If we take just the height (480px) → it goes something like:

  • 33.57142857142857
  • 7.892857142857142
  • -0.10714285714285765
    Does each step get reduced with a floor operation? To make the numbers work out nicely? And it seems like the trend is to get the final value to 0 not 1 - I feel like I might be missing something here
  1. Does the order in which our image is fed in matter? Like width first or height first (i.e. 480 x 640 vs 640 x 480) assuming we keep our convolution accurate to make sure the final result is 0/1 (based on answer above)?

  2. Perhaps outside the scope of this question, but do we want to normalise the input values of image (I know that each value of rgb is 0-255 so I can scale it easily in advance)

Thanks again!

Hey @Denys_Ashikhin , thanks for following up. I’m not sure I understand the first question:
There is no floor operation as far as I know inside a plain keras CNN layer. Consider each configured filter, e.g. [24, 32] as a sliding window (smaller than the actual image) and gets slided over the image from top to bottom AND left to right (using the strides, e.g. [14, 18]) and each stride multiplying the value of this sliding window with the actual image pixel values.

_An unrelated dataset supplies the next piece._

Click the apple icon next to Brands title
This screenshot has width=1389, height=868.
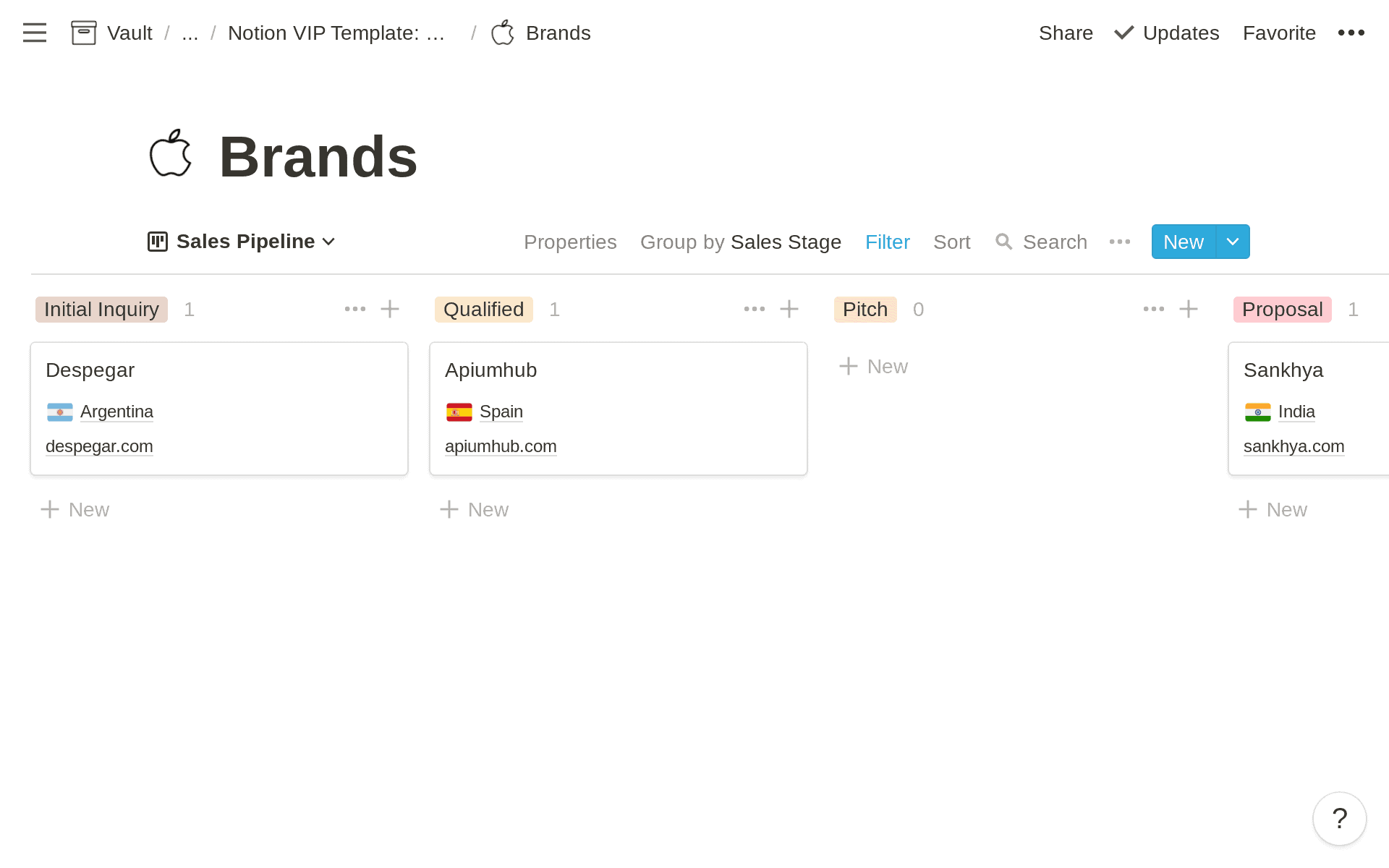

This will then reduce the input image into a smaller one. You do this e.g. 16 times (16 different such filters) to obtain your input to the next filter (e.g. [32, [6, 6], 4]). Sorry, but you should read how convolutional layers in more detail and then I think it makes more sense to you what the intermediary values are that RLlib/tf/keras produces between the layers and at the end.

  1. shouldn’t matter as along as the filter settings you use match. E.g. your image is h x w, then filter settings would need to be interpreted as:
filters_480x640 = [
        [16, [24, 32] <- h=24, w=32, [14, 18] <- h=14, w=18],
        [32, [6, 6] <- h=6, w=6, 4 <- both h&w=4],
        [256, [9, 9] <- h=9, w=9, 1 <- both h&w=1],
    ]
  1. Yes, normalization is always a good idea! You could for example divide your raw pixel values simply by 255 (normalize between 0 and 1.0) OR Divide by 128 and then subtract 1.0 (normalize between -1.0 and 1.0). Both are accepted ways of normalization.

Hi @sven1977,

I think I wasn’t clear enough for 1, however, for 2 and 3 the answer is perfect!
For 1, what I mean is I don’t understand how we arrive at certain values, let’s just take one dimension for now.

480 and a sliding window of 24, with a stride of 14. No matter how I mix these numbers (in a realistic) manner I cannot get to 6. I think my misunderstanding is stemming from the final result being 6? OR how we use 24 and 14 to cover 480 perfectly without any remainders?

Intuitively, for me, we would use a window and a stride that covers the length perfectly, without any remainders.

For example: length of 5. We can use a sliding window of 1 and a stride of 5. Or a window of 5 and a stride of 1. But it doesn’t make sense to me how would we use say, a window of 2 and a stride of 3 since those combinations don’t fit nicely into the overall length.

That’s why I threw out something like floor, to handle those remainders. I will definitely look into this on my own some more, but if you could provide something simple (i.e. it doesn’t have to fit nicely and read into it, or it does have to fit nicely using the following formula…) that’d be really appreciated!